▸ **Task instructions**
Scan the lines below for "computer" and copy the matches.

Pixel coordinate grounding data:
· · · ·
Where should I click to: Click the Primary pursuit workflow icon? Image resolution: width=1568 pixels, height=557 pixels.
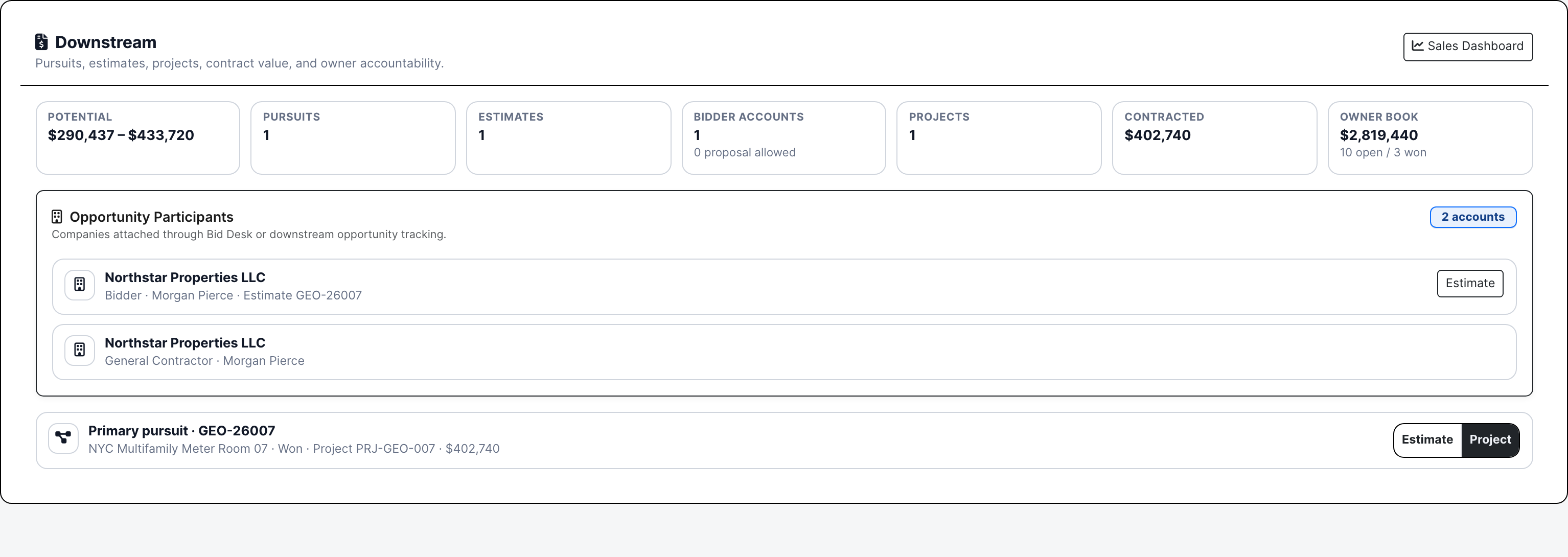click(63, 438)
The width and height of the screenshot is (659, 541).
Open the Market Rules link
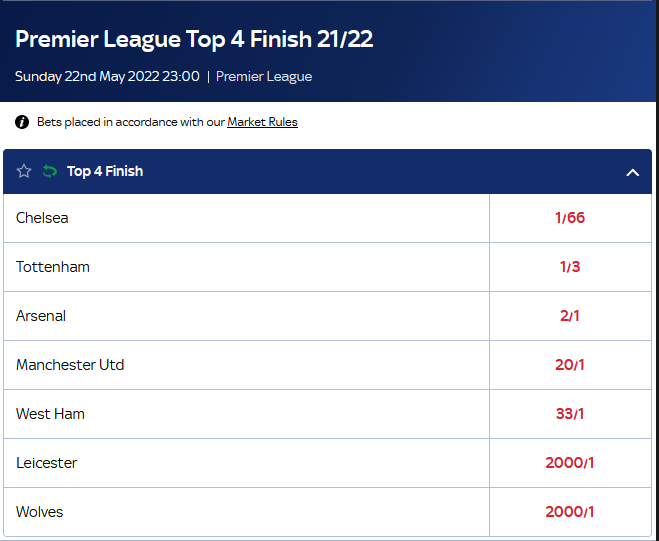point(262,122)
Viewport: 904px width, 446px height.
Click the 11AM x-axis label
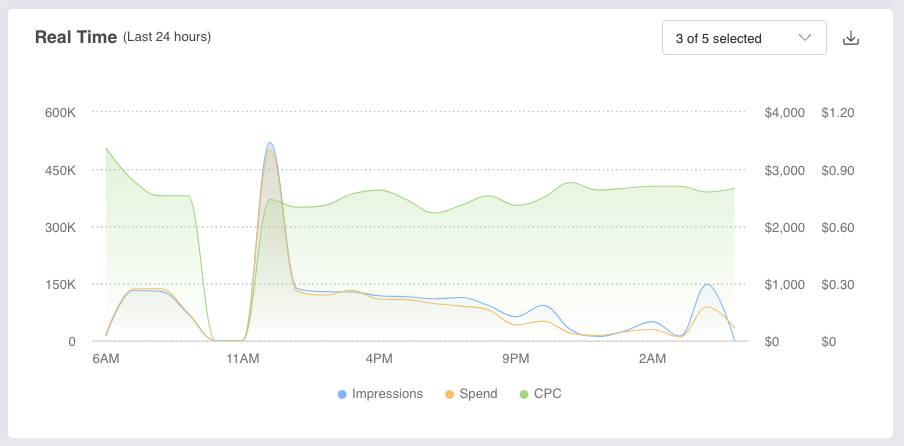[x=242, y=358]
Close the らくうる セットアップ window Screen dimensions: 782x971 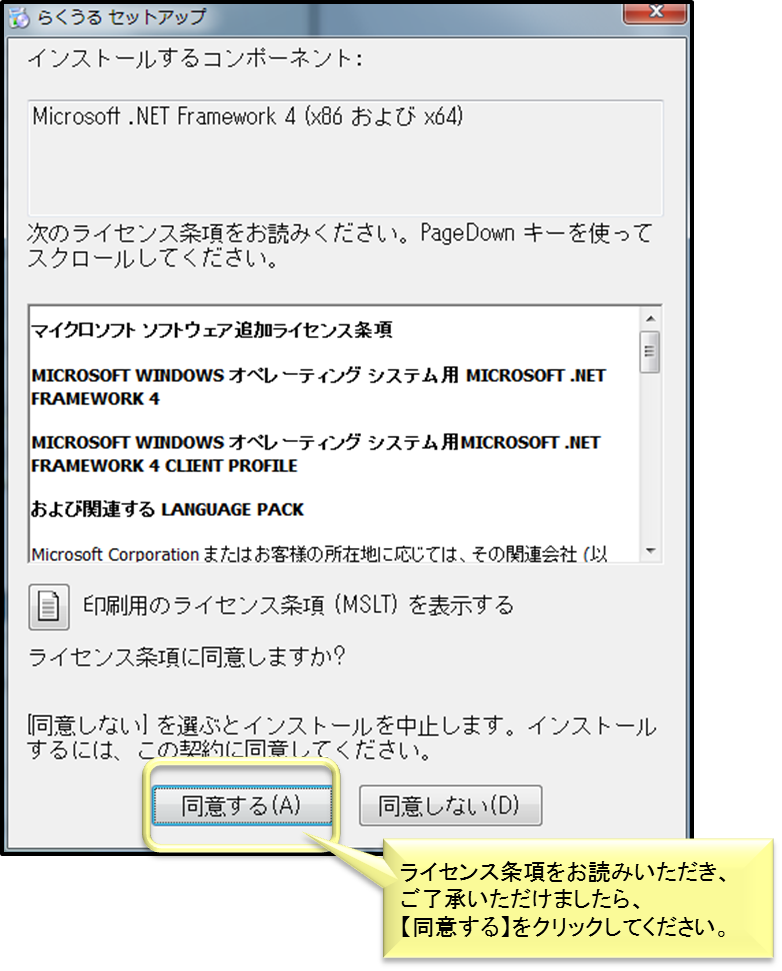pos(655,11)
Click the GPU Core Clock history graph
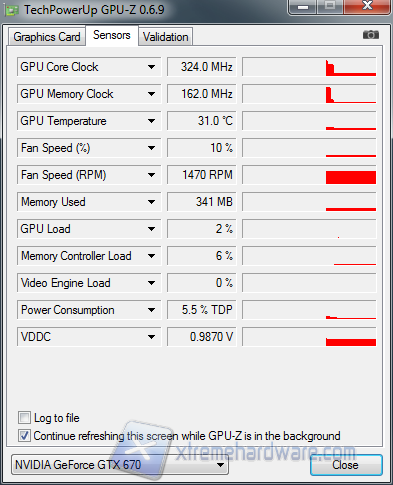Viewport: 393px width, 485px height. click(309, 67)
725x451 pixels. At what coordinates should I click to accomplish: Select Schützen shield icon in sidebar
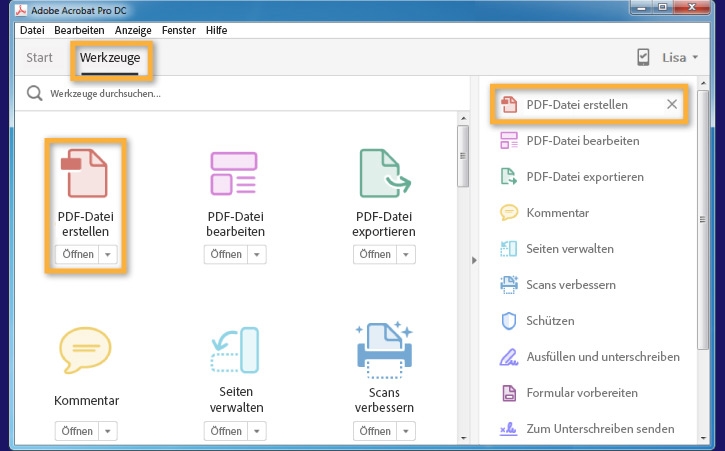pos(508,321)
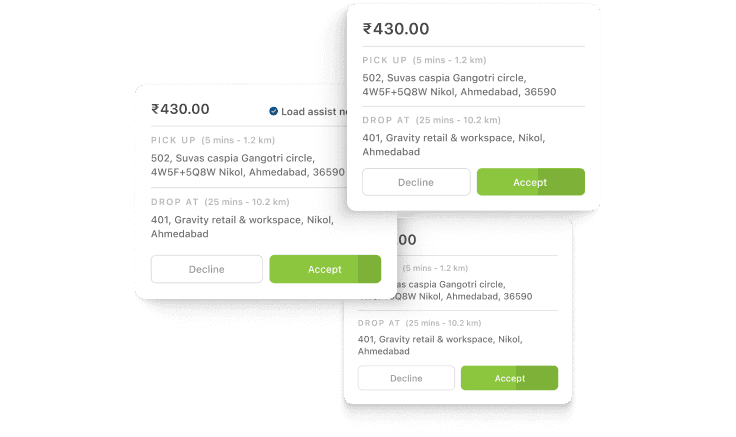Viewport: 736px width, 437px height.
Task: Decline the order on the partially hidden card
Action: pos(406,378)
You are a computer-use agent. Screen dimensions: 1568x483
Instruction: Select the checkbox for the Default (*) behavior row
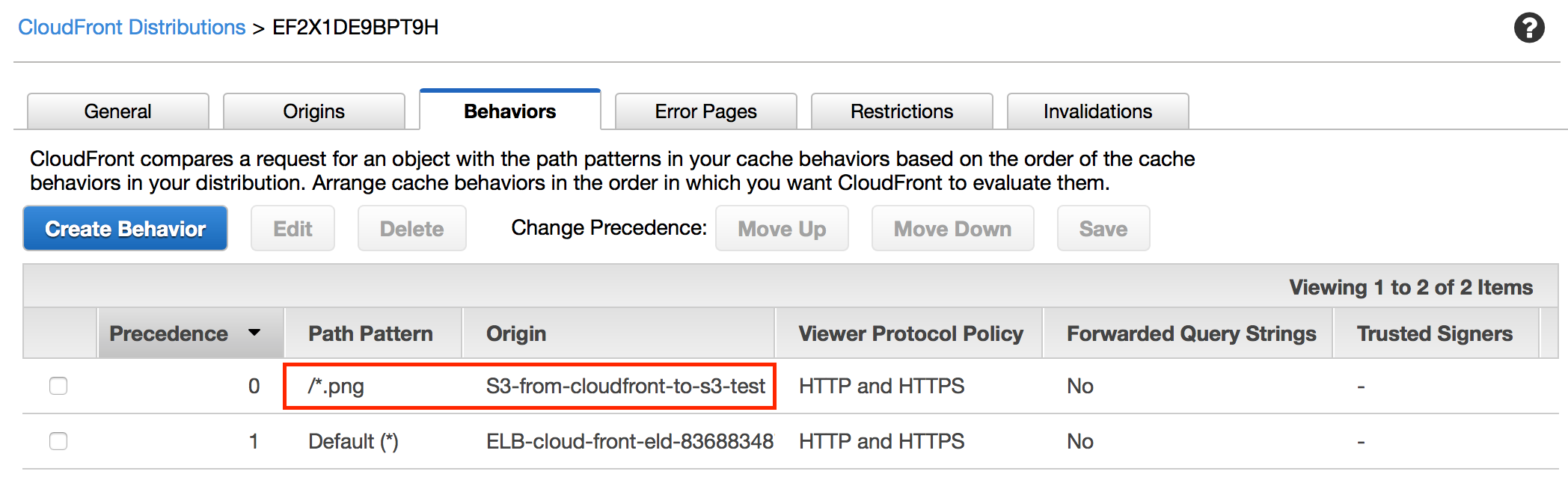click(x=58, y=441)

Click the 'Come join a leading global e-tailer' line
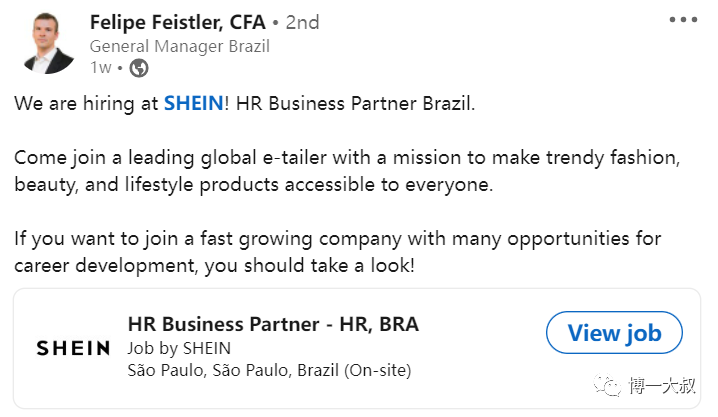coord(347,159)
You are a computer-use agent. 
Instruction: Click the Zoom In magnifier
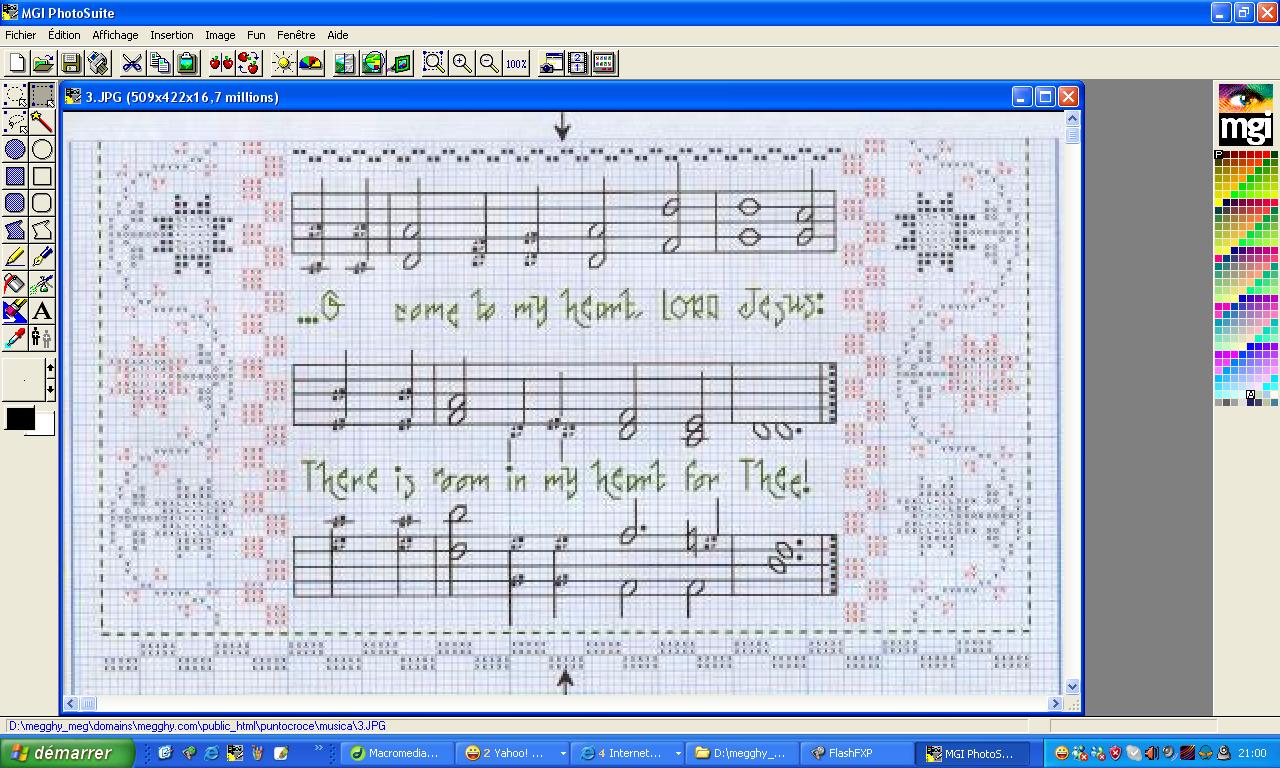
· · · ·
▸ **Task solution**
You are a computer-use agent. Screen dimensions: 1568x483
You are a computer-use agent. 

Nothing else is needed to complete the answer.